Required action — Please set down, unchanged, the line containing "Task: Reload the page with the refresh icon" and all the lines that follow it until the data below ends.

--------------------

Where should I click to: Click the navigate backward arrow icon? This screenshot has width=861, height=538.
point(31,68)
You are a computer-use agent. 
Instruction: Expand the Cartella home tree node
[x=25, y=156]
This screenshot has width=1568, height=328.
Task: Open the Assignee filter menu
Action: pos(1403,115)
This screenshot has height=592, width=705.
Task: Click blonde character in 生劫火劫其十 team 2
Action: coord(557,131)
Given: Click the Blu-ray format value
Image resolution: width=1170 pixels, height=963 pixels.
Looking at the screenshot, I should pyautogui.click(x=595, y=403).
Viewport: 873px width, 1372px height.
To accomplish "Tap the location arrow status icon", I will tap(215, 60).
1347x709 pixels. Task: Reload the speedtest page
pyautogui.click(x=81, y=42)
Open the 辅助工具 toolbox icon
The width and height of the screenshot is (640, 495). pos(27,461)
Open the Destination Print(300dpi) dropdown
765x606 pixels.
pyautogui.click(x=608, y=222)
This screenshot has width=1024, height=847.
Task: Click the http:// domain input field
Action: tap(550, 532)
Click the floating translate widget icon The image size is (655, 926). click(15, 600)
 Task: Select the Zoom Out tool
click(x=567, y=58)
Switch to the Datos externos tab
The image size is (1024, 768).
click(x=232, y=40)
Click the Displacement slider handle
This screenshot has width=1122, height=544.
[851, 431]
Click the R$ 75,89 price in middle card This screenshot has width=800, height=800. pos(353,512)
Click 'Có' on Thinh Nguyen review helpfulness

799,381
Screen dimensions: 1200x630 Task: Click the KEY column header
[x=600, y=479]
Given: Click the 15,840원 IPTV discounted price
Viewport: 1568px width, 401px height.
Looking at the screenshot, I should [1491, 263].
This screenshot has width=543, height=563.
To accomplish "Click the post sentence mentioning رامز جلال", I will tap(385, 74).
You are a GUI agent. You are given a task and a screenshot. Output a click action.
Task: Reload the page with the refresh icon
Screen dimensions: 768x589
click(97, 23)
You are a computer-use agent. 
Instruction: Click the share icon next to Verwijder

--------------------

Written reply —
Task: Reload the page with the refresh icon
Screen dimensions: 768x589
click(97, 23)
You are a computer-use agent. 
Instruction: Click the share icon next to Verwijder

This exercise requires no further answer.